At the high point of the Christian year, Easter, the bombings of two churches in Tanta and Alexandria in Egypt are a sombre reminder that there are places in the world where simply being Christian and practising your faith means risking death and displacement.

This was a phenomenon all too familiar to Irish Catholics in centuries past.  Our landscape is dotted with Mass rocks where people risked death or imprisonment in order to celebrate the eucharist.

But however ancient our Irish Christian heritage is, the Egyptian Coptic church is one of the oldest in the world. It can credibly trace its development to St Mark, who was one of St Peter’s closest companions.The word “Copt” is thought to be simply a distortion of the word for “Egyptian”. There have been persistent rumours of links between the ancient Irish and Egyptian churches.

When a priceless artefact dating from the early ninth century, the Fadden More psalter, was found in a Tipperary bog in 2006, the leather cover was lined with Egyptian papyrus, a tantalising hint of contact between ancient Egyptian and Irish monastics.
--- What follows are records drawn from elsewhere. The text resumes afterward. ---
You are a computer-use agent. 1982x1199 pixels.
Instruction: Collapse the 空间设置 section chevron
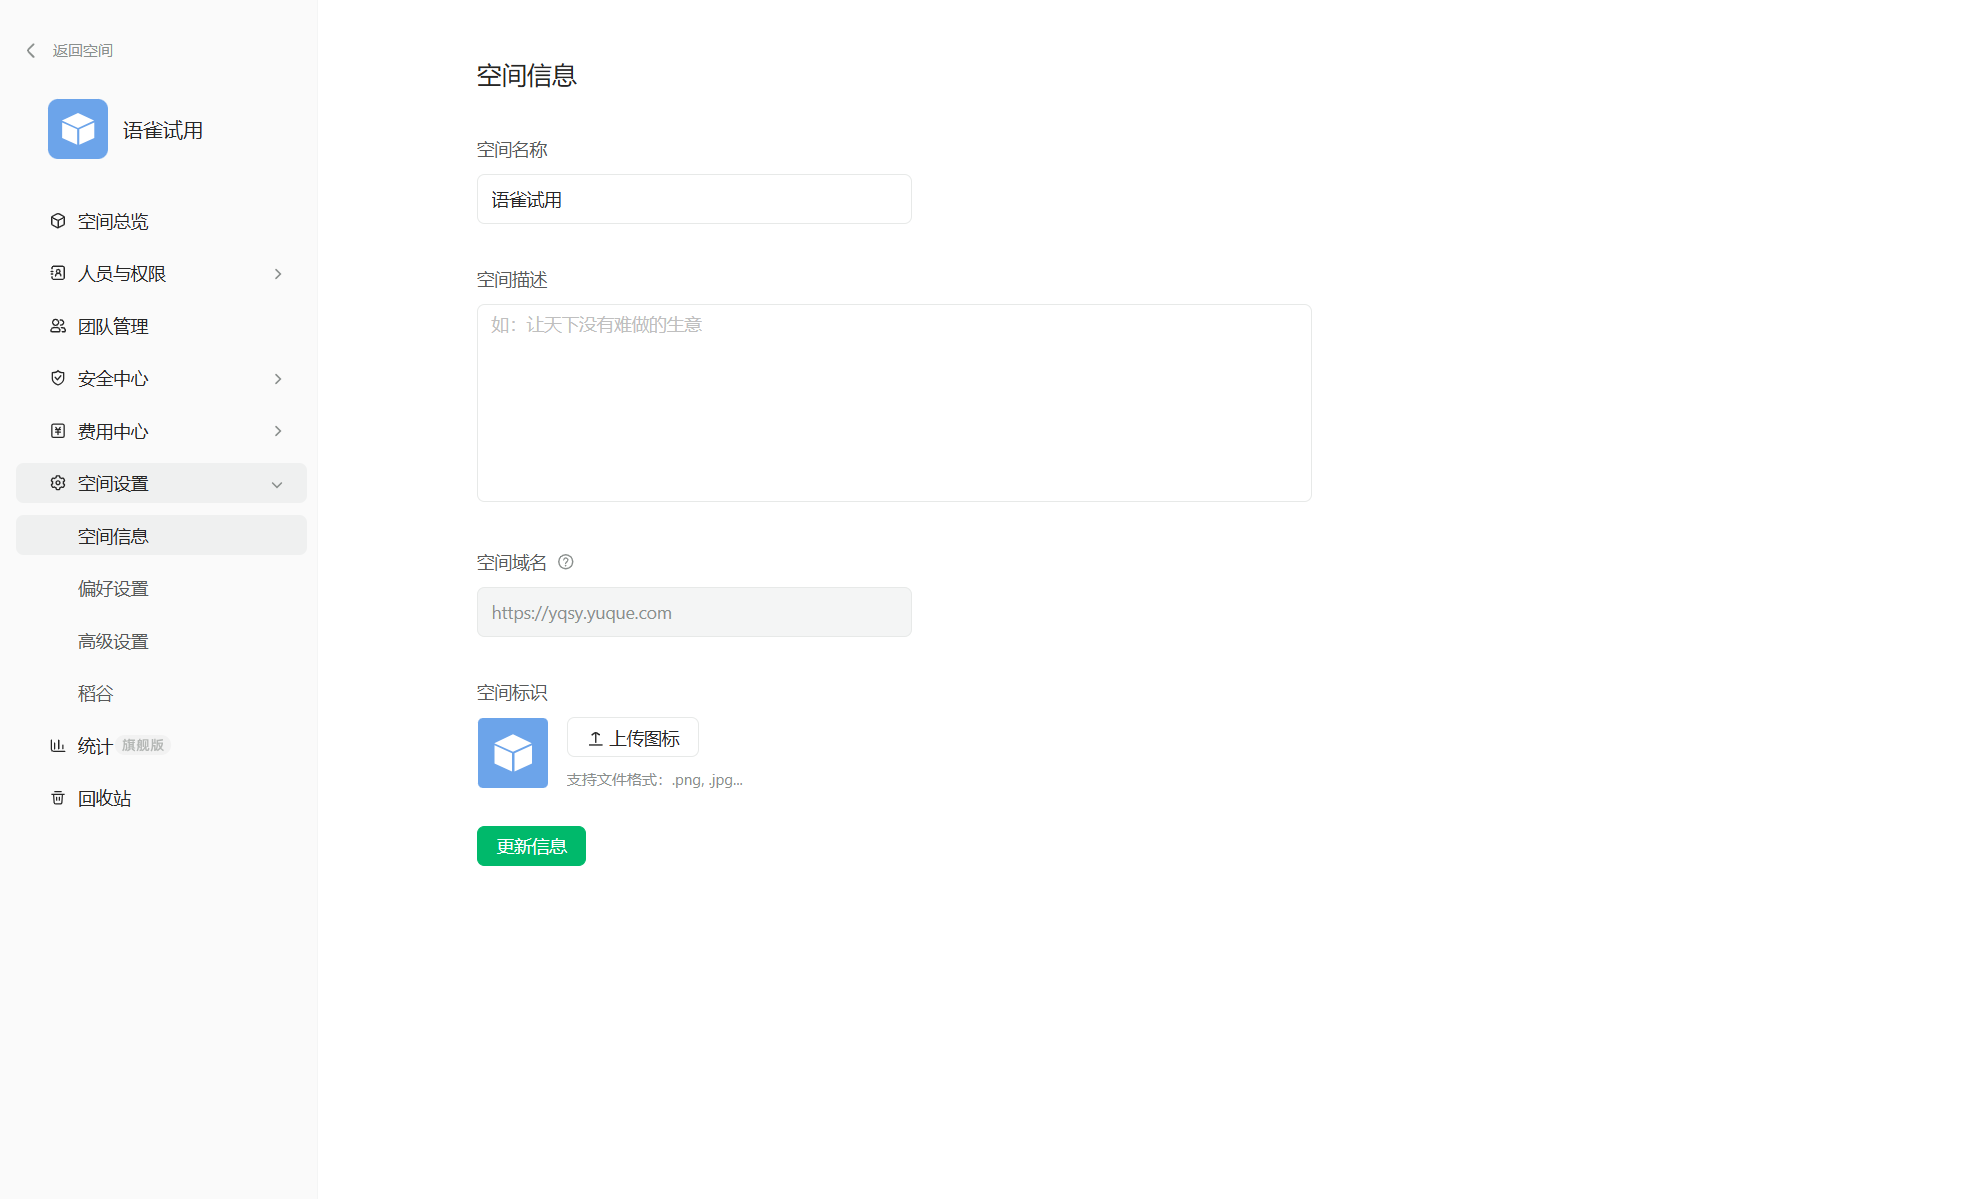277,485
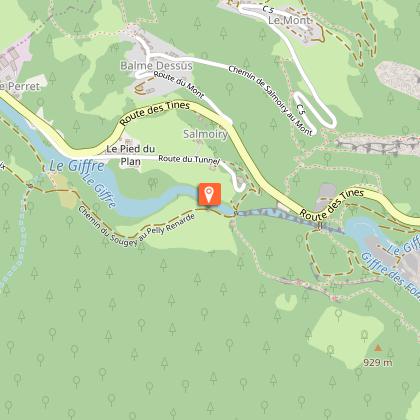Select the Giffre des Fonts river label
Viewport: 420px width, 420px height.
pyautogui.click(x=390, y=272)
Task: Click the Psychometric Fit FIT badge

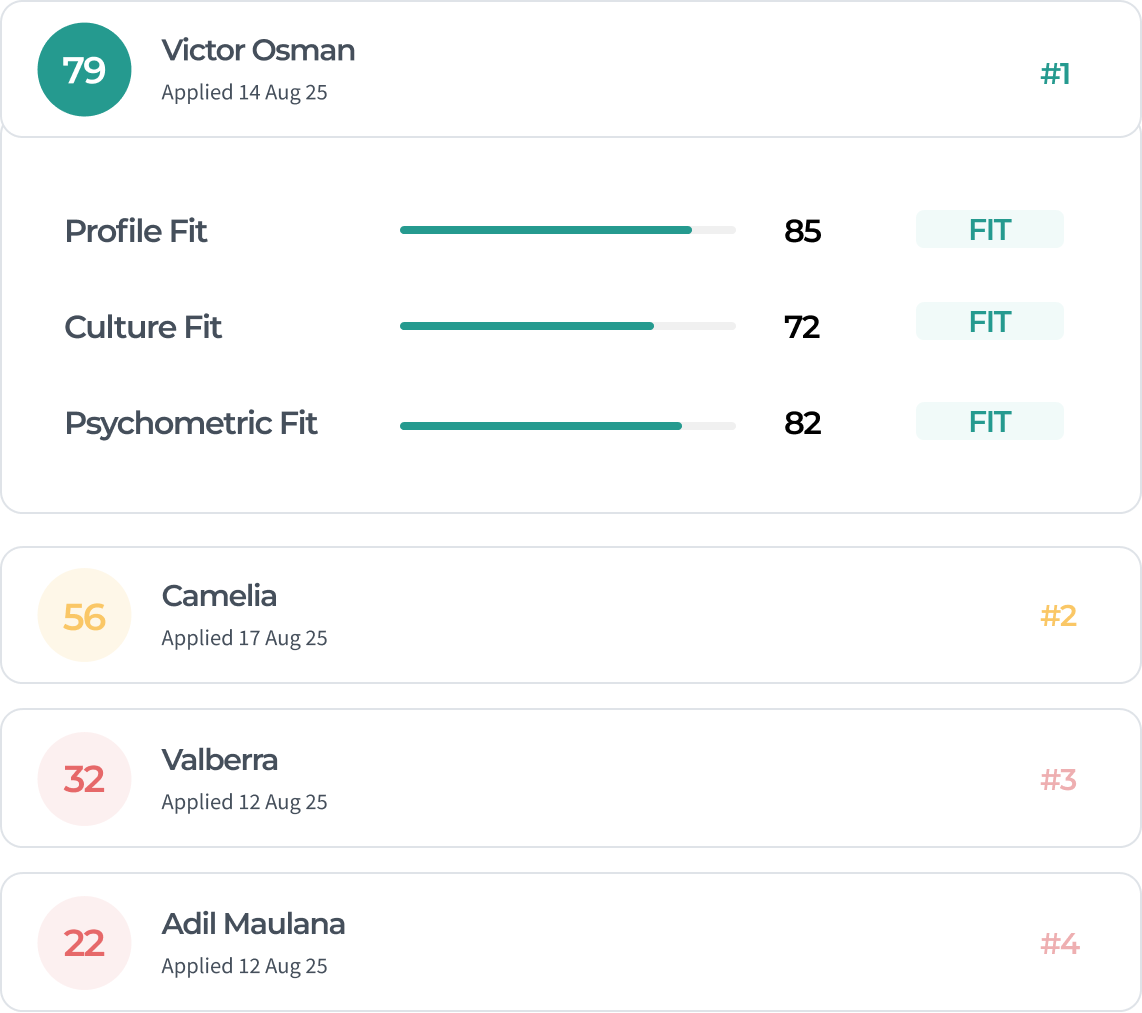Action: [989, 422]
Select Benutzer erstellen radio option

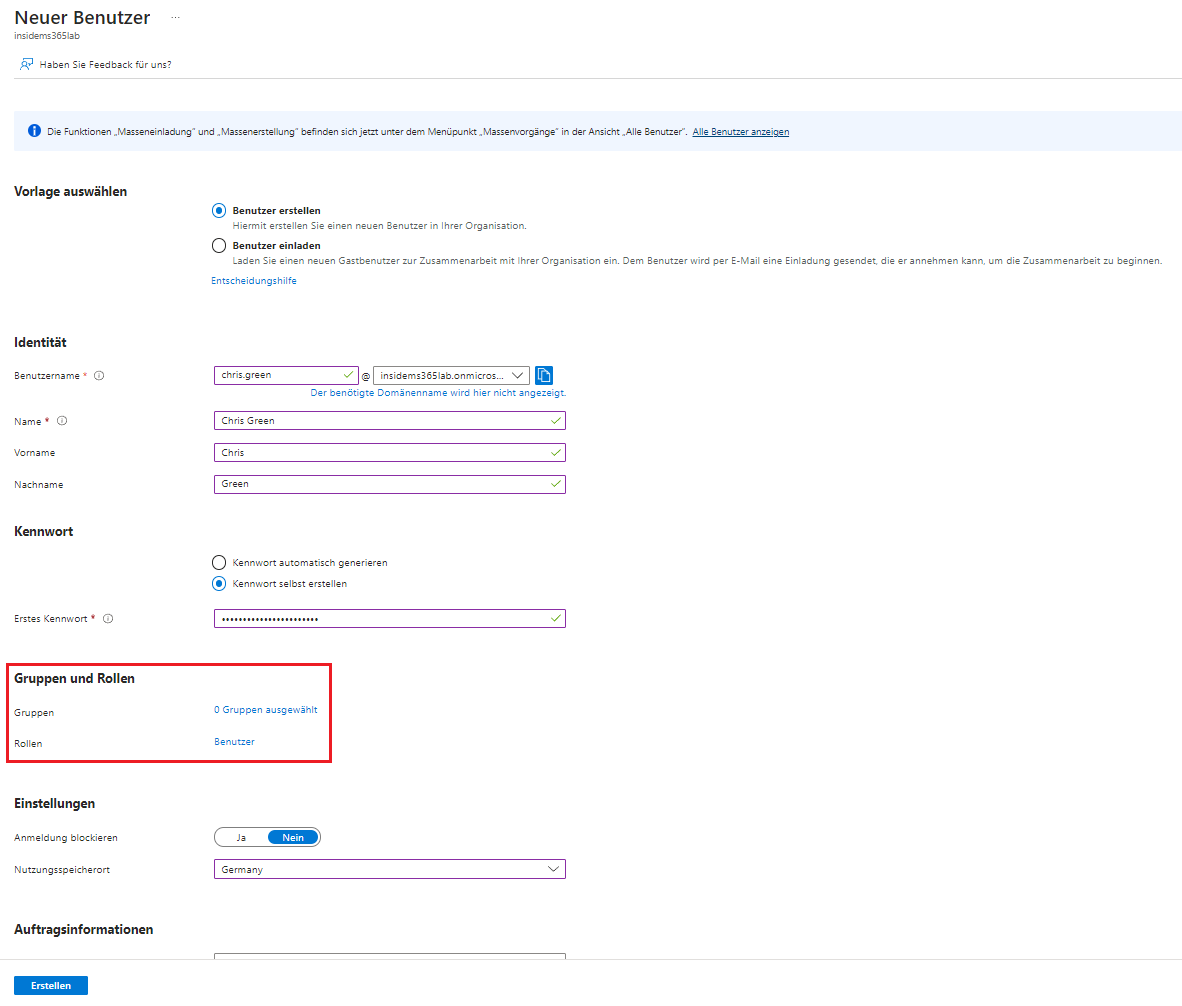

Christianity predates Islam in Egypt by centuries. The advent of Islam in Egypt did not immediately result in persecution. Muhammad had a particular fondness for Maria the Copt (Maria al-Qibtiyya) who gave birth to his son, Ibrahim.

As a result, Coptic Christianity was allowed to exist unhindered for centuries, provided Christians could pay the jizyah, or tax that gave them protection from the Muslim ruler.